The public campaign has grown alongside the official investigation. A candlelight vigil near Lake Merritt drew a large crowd over the weekend, with reports ranging from around 100 attendees to hundreds of supporters. Posters have gone up in Oakland and San Francisco, including near transit stops and at the family’s coffee shop. The California Highway Patrol also issued an endangered missing advisory on behalf of Oakland police, sending alerts to cellphones in the East Bay and increasing attention to the case days after Hillyard vanished. Family members and friends have urged residents to review home security footage from Wednesday afternoon, especially in the neighborhoods between Cleveland Heights, Lake Merritt and the areas leading toward Dimond Park. That request reflects a major unresolved part of the timeline. Police now have one confirmed video point in the park area, but they have not publicly said whether other cameras tracked Hillyard before or after that sighting, whether she appeared on foot the entire time, or whether investigators believe she entered any vehicle.

For now, the case remains a missing-person investigation, not a criminal case announced with charges or suspects. There are no public court filings tied to the disappearance, and police have not announced an arrest, a person of interest or a scheduled hearing. The next procedural steps appear to be familiar but urgent ones: checking additional video, reviewing tips, repeating ground searches where new information points and comparing witness accounts with the timeline from March 25. Chris Hillyard told reporters the family still has very few answers, saying only that his wife has been missing since 2 p.m.

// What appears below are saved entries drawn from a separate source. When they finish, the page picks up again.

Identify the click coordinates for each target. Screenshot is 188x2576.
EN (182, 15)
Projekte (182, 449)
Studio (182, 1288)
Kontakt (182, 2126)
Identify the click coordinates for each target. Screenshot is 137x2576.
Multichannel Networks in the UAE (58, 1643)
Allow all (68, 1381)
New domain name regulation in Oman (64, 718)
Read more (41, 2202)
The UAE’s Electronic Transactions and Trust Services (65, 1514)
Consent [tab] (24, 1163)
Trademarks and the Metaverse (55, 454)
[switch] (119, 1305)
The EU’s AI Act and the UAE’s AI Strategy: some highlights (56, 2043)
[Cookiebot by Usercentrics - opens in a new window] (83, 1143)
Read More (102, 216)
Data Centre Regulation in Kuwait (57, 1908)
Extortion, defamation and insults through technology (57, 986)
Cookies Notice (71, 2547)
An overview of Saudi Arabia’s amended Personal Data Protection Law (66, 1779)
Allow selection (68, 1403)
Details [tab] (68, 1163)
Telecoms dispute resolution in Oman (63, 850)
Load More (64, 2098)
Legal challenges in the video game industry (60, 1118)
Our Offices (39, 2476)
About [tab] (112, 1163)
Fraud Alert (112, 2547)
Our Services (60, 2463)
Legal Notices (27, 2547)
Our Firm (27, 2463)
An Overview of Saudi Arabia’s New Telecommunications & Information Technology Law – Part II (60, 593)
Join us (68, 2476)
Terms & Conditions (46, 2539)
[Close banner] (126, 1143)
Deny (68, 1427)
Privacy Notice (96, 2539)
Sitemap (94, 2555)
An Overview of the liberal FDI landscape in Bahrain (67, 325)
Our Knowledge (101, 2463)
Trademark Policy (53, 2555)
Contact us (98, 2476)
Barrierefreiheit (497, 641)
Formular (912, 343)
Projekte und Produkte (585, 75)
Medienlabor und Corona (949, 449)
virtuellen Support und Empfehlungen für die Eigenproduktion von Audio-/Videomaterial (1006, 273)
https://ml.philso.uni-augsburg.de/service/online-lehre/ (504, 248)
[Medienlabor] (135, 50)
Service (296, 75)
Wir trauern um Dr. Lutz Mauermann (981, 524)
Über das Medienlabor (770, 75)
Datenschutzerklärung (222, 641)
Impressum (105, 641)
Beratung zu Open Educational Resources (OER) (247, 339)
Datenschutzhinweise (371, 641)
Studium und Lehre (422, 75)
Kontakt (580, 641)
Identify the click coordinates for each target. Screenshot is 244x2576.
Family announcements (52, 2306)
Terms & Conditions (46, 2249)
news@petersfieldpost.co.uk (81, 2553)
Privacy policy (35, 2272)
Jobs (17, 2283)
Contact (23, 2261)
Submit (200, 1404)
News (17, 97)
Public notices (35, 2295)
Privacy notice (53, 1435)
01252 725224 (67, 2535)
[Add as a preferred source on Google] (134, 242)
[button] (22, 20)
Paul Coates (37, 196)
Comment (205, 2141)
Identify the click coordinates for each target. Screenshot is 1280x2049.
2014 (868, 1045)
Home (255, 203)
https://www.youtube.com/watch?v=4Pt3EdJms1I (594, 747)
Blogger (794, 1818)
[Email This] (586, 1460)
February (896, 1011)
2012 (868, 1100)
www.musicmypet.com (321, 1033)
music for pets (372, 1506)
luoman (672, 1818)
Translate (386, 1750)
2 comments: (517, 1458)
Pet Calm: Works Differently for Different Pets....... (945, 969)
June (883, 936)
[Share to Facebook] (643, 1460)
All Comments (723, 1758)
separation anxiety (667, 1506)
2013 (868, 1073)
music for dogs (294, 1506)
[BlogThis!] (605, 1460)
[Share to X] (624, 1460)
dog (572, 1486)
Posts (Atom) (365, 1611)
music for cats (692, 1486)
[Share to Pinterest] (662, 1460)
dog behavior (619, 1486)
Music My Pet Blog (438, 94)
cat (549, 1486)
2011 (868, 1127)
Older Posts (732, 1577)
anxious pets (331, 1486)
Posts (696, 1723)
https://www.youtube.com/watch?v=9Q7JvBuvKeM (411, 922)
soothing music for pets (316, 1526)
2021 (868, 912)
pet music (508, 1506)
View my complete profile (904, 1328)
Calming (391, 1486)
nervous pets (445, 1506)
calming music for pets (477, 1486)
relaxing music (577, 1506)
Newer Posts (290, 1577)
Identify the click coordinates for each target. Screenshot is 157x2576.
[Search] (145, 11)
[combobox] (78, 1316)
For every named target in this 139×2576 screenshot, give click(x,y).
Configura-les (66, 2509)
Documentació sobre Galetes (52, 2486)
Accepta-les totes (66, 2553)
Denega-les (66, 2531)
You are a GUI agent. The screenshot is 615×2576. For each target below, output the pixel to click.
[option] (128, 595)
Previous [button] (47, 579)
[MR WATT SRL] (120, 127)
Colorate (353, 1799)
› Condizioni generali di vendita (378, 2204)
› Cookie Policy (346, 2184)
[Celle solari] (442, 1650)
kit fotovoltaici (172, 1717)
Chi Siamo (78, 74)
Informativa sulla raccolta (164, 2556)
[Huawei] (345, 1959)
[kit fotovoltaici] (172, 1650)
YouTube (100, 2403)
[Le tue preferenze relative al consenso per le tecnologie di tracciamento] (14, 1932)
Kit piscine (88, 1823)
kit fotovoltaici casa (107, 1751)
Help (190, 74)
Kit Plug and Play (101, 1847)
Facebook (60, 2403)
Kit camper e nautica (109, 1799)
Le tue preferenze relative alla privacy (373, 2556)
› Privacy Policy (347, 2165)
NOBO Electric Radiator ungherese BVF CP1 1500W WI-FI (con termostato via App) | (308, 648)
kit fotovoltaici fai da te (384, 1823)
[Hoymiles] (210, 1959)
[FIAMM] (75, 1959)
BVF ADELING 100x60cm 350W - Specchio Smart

Wednesday. That public uncertainty has become a defining fact of the case. Investigators know when she left home, and they say they know she was in the Dimond Park area by late afternoon, but they have not said where she went after that or whether she tried to contact anyone. As long as those gaps remain, each new tip or camera image could reshape the search area again.

At the park and at weekend gatherings, the mood has mixed anxiety with determination. Searchers have walked trails and roadside edges looking for any sign that Hillyard may have passed through. Friends have described her as an avid hiker and a deeply rooted local figure, which may help explain why so many people who know her only through school groups, neighborhood projects or the coffee shop have shown up to help. Eandi, speaking for the family, said the focus remains on bringing Hillyard home. Khaira, speaking at the vigil, said the city needed to keep Hillyard’s name in public view because someone might still remember seeing her or noticing something out of place. Even volunteers without a personal connection have framed their participation in simple terms: a woman vanished during a routine walk in a densely populated part of Oakland, and a broad public effort may be the best chance to fill in the missing hours. That sense of shared stake has kept the search visible well past the first days of the case.

As of Thursday, April 2, Hillyard remained missing, and police were still asking for tips as they work to close the gap between her departure from Radnor Road and the later video sighting at Dimond Park. The next milestone in the case is likely to be either a new confirmed sighting, another organized search, or a police update that clarifies the timeline.

Author note: Last updated April 2, 2026.